Jim Kenney, mayor of Philadelphia, voted against a soda tax the first two times it was proposed in his city. As an at-large council member, he voted against the tax when the purpose was to promote public health by raising the price of sugary beverages. But after he became mayor, he came around on the idea, when the goal was to fund pre-kindergarten education for Philadelphia families.
The third time was the charm for Philadelphia, which passed a 1.5 cent per ounce excise on both sugared and diet beverages in June. Recent experiences in Oakland, San Francisco, and Philadelphia show that there’s more than one reason to pass a soda tax and more than one way to actually do it. All of them, to be sure, will draw the ire of Big Soda.
“Every morning when I got up and put my pants on, [beverage lobbyists] said, ‘Kenney wants to tax your groceries,’” Mayor Kenny said during live conversation at The Atlantic’s CityLab 2016 summit in Miami.
In fact, the soda tax that Philadelphia passed did not raise prices for consumers directly. Philly issued an excise tax, not a sales tax, so the hike was applied to distributors. Some of them passed those costs on to consumers, of course, but it’s a distinction with a difference, since in Philadelphia only the state can pass a sales tax. The city further pitched this tax–like maneuver as a way to fund pre-K and some related programs—city priorities that the state government was not funding.

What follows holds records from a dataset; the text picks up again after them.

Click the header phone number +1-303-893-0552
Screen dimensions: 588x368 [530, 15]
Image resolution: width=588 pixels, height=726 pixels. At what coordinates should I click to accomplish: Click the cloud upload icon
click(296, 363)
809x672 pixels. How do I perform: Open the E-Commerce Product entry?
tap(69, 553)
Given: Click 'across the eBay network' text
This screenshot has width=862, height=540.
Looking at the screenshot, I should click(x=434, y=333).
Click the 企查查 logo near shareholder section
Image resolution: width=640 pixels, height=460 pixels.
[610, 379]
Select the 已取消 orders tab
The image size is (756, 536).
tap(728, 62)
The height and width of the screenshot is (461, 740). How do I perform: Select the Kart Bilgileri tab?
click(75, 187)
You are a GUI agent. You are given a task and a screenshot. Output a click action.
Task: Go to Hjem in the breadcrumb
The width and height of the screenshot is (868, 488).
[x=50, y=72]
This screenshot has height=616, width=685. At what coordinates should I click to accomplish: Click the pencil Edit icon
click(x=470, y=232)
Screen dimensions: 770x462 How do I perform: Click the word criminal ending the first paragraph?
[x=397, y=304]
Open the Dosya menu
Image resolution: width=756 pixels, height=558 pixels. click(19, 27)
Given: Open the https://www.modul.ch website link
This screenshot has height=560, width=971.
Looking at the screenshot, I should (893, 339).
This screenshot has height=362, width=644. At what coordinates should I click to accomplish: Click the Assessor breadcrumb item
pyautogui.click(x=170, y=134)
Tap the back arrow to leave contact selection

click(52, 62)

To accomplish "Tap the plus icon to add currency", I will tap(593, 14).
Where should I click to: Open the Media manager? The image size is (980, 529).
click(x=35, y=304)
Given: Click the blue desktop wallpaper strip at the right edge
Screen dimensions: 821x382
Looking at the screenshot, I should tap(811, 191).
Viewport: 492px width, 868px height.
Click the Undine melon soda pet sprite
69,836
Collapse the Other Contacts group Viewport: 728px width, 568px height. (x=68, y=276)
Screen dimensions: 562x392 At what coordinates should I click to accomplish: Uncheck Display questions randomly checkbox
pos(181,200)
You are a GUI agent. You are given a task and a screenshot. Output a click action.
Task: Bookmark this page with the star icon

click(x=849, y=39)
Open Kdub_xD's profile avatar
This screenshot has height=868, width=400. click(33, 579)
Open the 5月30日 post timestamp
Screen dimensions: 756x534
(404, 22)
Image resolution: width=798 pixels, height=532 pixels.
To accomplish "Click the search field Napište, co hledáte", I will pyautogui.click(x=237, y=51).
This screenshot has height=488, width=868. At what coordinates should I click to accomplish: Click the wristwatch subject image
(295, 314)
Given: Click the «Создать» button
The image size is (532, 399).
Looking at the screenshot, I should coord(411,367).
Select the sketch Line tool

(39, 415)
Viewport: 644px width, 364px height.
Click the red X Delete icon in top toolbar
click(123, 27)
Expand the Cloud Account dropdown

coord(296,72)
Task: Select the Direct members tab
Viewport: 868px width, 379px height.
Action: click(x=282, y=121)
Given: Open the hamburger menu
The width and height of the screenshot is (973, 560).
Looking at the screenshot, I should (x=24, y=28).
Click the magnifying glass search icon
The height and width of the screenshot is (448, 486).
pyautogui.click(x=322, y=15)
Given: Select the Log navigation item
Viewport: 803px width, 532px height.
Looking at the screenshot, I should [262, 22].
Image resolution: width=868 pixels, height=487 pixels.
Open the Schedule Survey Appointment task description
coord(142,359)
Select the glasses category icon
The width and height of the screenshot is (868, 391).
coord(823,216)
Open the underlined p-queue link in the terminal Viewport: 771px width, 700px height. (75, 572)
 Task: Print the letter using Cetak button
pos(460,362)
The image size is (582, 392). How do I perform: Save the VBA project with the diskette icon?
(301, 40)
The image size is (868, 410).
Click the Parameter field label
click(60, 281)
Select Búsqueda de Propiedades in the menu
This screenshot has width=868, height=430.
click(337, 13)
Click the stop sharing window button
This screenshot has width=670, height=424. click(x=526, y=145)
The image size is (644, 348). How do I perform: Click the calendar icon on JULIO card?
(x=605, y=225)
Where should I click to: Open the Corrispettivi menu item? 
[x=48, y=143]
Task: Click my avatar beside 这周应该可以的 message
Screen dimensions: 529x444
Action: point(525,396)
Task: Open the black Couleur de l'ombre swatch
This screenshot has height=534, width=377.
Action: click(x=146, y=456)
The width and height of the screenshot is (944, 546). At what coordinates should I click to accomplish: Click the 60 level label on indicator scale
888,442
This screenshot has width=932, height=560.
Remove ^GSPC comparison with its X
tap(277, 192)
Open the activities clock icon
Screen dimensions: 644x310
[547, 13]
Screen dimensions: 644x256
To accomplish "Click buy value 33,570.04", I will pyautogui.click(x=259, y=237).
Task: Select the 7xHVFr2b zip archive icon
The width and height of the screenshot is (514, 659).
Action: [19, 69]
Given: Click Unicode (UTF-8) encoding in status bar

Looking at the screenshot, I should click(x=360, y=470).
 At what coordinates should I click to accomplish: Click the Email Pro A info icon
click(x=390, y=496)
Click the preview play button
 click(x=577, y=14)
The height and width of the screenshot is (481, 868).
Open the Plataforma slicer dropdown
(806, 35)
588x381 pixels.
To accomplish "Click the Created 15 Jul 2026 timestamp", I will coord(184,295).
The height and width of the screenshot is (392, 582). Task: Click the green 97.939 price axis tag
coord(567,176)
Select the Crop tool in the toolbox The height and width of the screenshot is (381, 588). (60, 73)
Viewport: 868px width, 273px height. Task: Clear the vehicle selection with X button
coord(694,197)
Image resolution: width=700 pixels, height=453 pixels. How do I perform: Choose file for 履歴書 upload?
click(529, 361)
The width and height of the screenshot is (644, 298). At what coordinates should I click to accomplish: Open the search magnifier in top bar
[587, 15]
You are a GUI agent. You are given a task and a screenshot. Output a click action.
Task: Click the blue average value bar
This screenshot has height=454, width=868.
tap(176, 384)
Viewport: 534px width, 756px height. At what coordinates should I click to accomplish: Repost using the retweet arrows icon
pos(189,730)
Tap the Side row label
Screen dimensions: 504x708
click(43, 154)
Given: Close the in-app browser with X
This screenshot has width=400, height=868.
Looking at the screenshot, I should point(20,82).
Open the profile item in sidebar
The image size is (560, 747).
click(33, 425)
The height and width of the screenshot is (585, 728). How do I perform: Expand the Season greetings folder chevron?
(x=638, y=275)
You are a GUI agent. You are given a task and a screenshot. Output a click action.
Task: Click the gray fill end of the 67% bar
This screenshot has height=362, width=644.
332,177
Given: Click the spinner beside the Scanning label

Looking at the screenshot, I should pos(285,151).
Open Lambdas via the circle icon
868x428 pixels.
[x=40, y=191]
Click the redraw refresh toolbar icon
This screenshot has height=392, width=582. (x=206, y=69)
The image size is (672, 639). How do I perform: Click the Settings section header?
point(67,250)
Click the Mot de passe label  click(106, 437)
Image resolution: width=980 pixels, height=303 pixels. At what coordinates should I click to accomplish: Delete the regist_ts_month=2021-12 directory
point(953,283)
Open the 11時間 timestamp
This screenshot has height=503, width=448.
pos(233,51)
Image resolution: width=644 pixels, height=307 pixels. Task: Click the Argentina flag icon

While “nanny” taxes to change public behavior aren’t popular in Philadelphia or the northeast, Mayor Kenney said, the pay-for provision to use the money to fund pre-K came with a built-in and vocal constituency. “I knew we had a legion of unpaid lobbyists,” Kenney said. “Pre-K moms, you don’t want to mess with them.”
In Oakland, California, to build a coalition to support a soda tax that residents will vote on in November, the City Council pitched the measure as taking on the beverage industry in aggressive terms. The motto for ballot measure HH is “Oakland vs. Big Soda.” The tax is meant to improve public-health outcomes by deterring consumers from purchasing sugary beverages.
“They’re Big Soda—like Big Farmer and Big Tobacco,” Oakland Mayor Libby Schaaf said. “They’ve got a lot of money and they want to keep it.”
According to Mayor Schaaf, the city took its cues from the mixed results of Bay Area ballot efforts to pass a soda tax in 2014. Schaaf explained how the city navigated California’s convoluted political process:
“Two years ago we had a great controlled experiment. San Francisco did a tax, and they said we’re going to use this money for specific purposes. That’s why, under California law, they needed to get a two-thirds vote. Voters tend to like that. If I’m going to reach into my pocket and pay you more taxes, I want to know what you’re going to do with it, because I don’t necessarily trust you on your own.
But in Berkeley, California, they put the same tax on their ballot and recognized that it was a public health issue but said, ‘We’re just going to put this money in the public fund, and you’ve got to trust us, voters, to spend it properly.’ But because they did that, they only needed a 50 percent threshold. In both cities, they got over the 50 percent, but in San Francisco, they didn’t get over the two-thirds threshold. Theirs lost, but Berkeley’s passed.”
Berkeley was not in fact able to do whatever it wanted with the money. With the ballot measure, the city pledged to form a nine-member panel of experts that would advise the city on how to spend funds raised by the tax in order to promote public health. The San Francisco Chronicle reports that, since 2014, that’s exactly what Berkeley has done—raising $2 million and spending it on cooking and gardening programs for public schools as well as on health-minded programs such as the YMCA.
As soda taxes continue to grow in popularity, they’re starting to come in new flavors.